(Saved data entries)
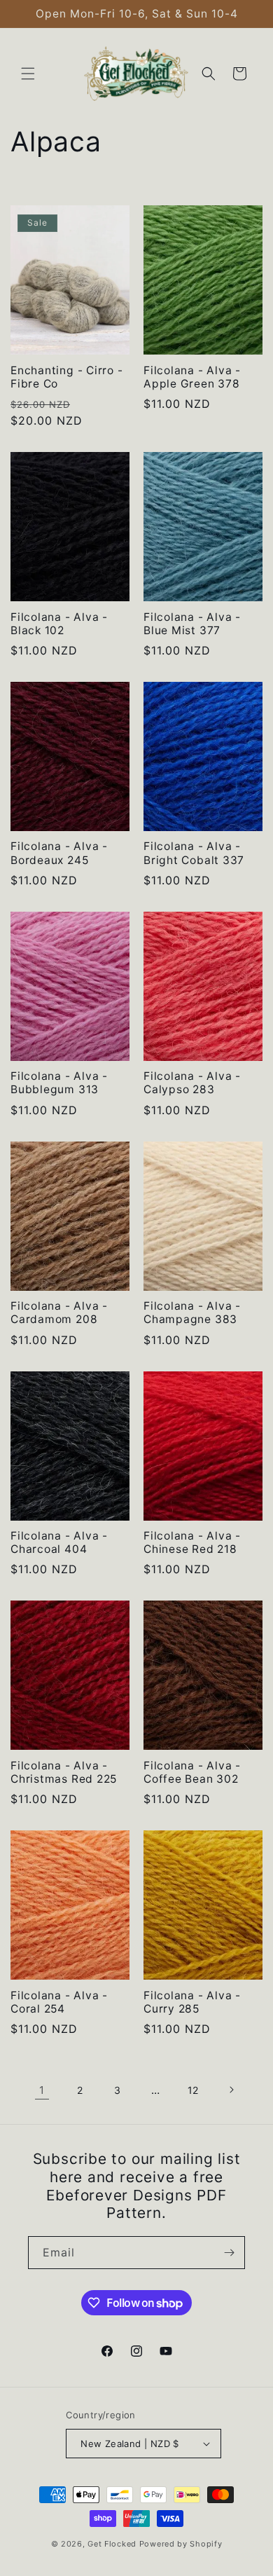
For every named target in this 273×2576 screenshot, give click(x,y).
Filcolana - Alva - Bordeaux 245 (59, 853)
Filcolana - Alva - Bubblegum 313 (59, 1082)
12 (193, 2090)
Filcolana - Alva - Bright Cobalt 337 (194, 853)
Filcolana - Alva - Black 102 (59, 623)
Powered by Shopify (181, 2544)
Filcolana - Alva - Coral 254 (59, 2002)
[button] (28, 73)
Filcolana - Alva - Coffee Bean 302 (192, 1772)
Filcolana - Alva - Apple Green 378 (192, 377)
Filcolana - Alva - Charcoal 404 (59, 1542)
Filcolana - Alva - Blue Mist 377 (192, 623)
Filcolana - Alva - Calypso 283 (192, 1082)
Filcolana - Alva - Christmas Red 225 (63, 1772)
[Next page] (231, 2089)
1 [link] (42, 2090)
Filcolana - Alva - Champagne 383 (192, 1312)
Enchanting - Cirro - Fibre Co (66, 377)
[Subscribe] (229, 2252)
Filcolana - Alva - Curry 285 (192, 2002)
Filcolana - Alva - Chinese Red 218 (192, 1542)
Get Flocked (112, 2544)
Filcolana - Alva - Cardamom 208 (59, 1312)
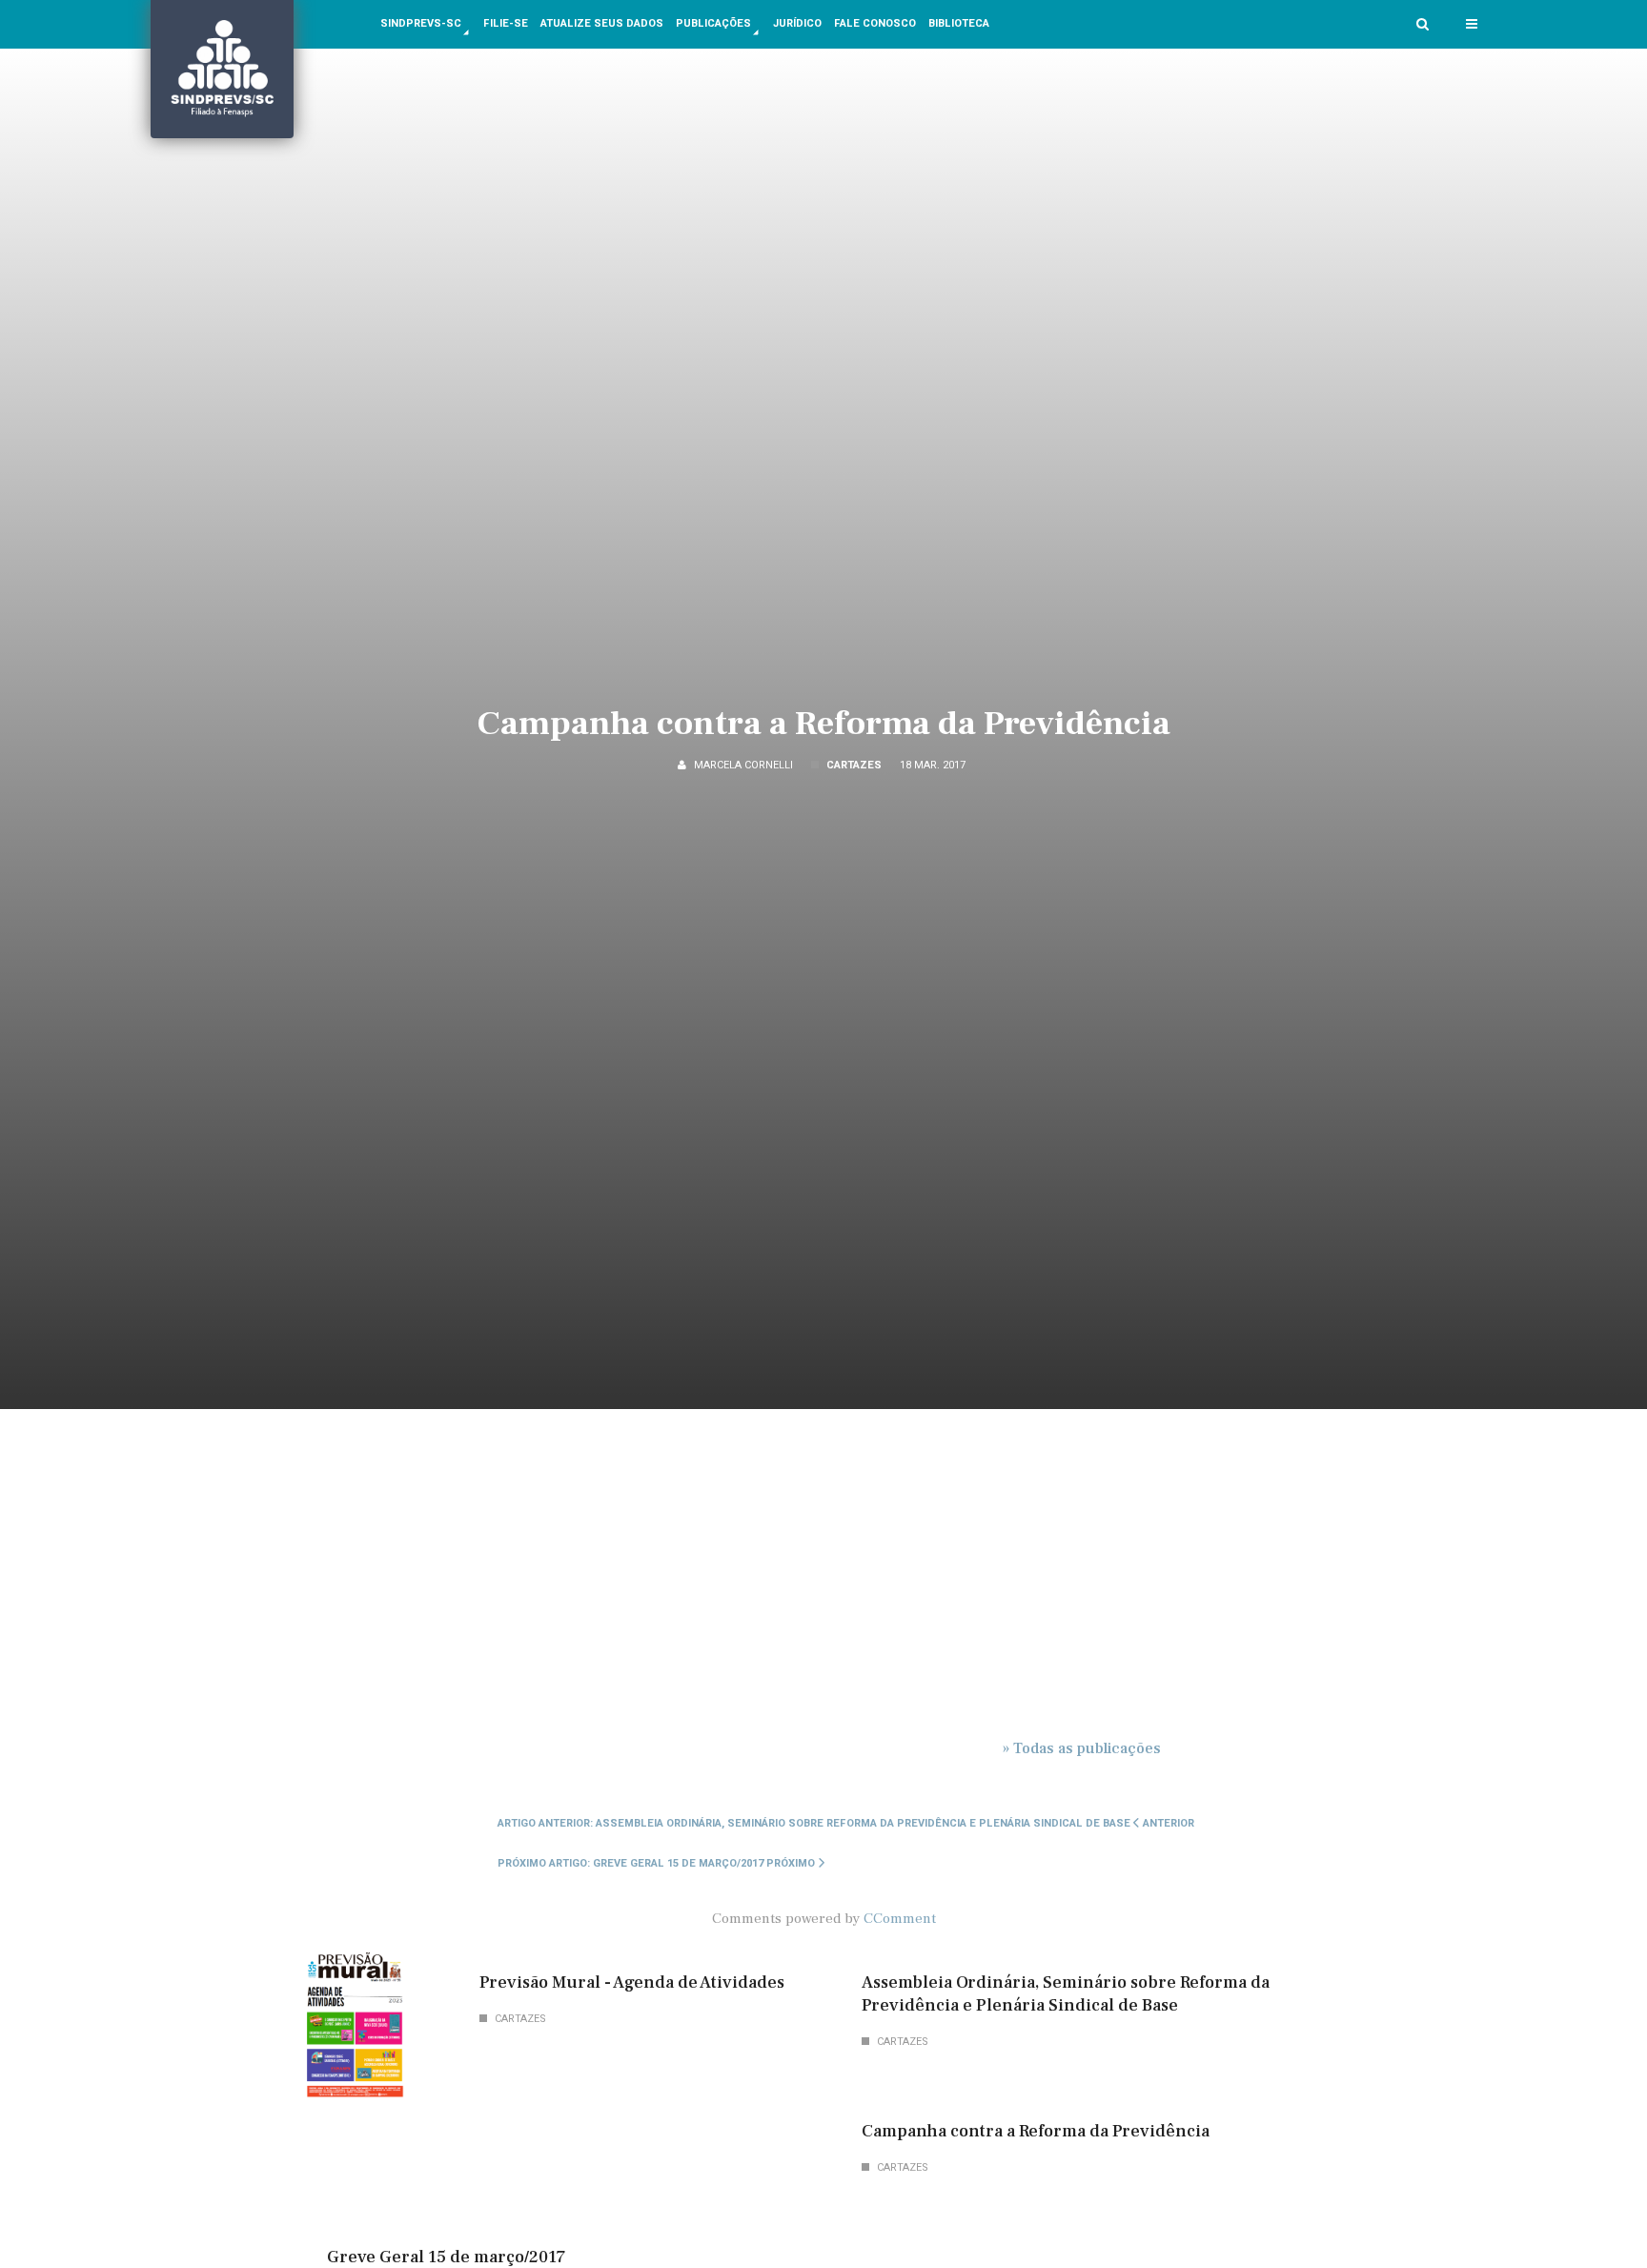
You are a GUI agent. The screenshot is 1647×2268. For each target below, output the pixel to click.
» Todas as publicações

Your goal –
Whenever a picture appears, leave it out, and return every record exactly.

Your response –
For every named target in this 273×2576 screenshot, give click(x,y).
Filcolana - Alva - Bordeaux 245 (59, 853)
Filcolana - Alva - Bubblegum 313 (59, 1082)
12 (193, 2090)
Filcolana - Alva - Bright Cobalt 337 (194, 853)
Filcolana - Alva - Black 102 (59, 623)
Powered by Shopify (181, 2544)
Filcolana - Alva - Coral 254 (59, 2002)
[button] (28, 73)
Filcolana - Alva - Coffee Bean 302 (192, 1772)
Filcolana - Alva - Apple Green 378 (192, 377)
Filcolana - Alva - Charcoal 404 (59, 1542)
Filcolana - Alva - Blue Mist 377 (192, 623)
Filcolana - Alva - Calypso 283 (192, 1082)
Filcolana - Alva - Christmas Red 225 (63, 1772)
[Next page] (231, 2089)
1 [link] (42, 2090)
Filcolana - Alva - Champagne 383 (192, 1312)
Enchanting - Cirro - Fibre Co (66, 377)
[Subscribe] (229, 2252)
Filcolana - Alva - Curry 285 (192, 2002)
Filcolana - Alva - Chinese Red 218 (192, 1542)
Get Flocked (112, 2544)
Filcolana - Alva - Cardamom 208 (59, 1312)
You are a GUI agent. The screenshot is 1647×2268. For each target below, output the pixel to click.
» Todas as publicações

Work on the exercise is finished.